Item coordinate entries
%%

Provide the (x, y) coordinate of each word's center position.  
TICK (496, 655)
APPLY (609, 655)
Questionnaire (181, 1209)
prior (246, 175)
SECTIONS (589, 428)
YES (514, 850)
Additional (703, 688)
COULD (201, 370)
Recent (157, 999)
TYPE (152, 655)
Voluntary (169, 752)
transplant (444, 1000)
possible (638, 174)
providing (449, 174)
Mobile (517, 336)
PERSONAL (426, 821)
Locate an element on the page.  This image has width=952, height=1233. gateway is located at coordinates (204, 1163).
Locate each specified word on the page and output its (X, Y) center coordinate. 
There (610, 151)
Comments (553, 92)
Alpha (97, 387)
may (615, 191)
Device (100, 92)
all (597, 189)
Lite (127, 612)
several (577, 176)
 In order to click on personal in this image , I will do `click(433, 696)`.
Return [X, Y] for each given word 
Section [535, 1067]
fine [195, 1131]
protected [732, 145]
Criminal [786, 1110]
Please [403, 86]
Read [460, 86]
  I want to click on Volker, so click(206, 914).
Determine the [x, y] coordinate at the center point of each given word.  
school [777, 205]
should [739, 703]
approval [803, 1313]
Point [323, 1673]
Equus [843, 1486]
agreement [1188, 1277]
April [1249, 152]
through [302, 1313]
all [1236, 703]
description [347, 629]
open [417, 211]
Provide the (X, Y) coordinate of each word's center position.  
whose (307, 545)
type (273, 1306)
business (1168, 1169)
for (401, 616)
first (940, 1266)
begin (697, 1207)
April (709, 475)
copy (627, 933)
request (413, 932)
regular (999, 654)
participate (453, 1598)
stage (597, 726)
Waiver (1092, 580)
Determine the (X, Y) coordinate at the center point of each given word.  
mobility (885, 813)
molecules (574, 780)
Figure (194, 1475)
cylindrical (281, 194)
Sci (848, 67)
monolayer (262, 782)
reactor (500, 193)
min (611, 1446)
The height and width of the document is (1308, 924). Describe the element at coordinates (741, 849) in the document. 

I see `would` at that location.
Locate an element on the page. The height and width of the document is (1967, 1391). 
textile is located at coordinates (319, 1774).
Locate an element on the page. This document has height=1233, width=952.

%%

> **Directive**:
Lay out the entries from the line with "April [1249, 152]" up to and including the line with "mobility (885, 813)" as a JSON list of strings, one string per line, with blank lines left out.

> **Solution for this task**:
[
  "April [1249, 152]",
  "through [302, 1313]",
  "all [1236, 703]",
  "description [347, 629]",
  "open [417, 211]",
  "Provide the (X, Y) coordinate of each word's center position.  ",
  "whose (307, 545)",
  "type (273, 1306)",
  "business (1168, 1169)",
  "for (401, 616)",
  "first (940, 1266)",
  "begin (697, 1207)",
  "April (709, 475)",
  "copy (627, 933)",
  "request (413, 932)",
  "regular (999, 654)",
  "participate (453, 1598)",
  "stage (597, 726)",
  "Waiver (1092, 580)",
  "Determine the (X, Y) coordinate at the center point of each given word.  ",
  "mobility (885, 813)"
]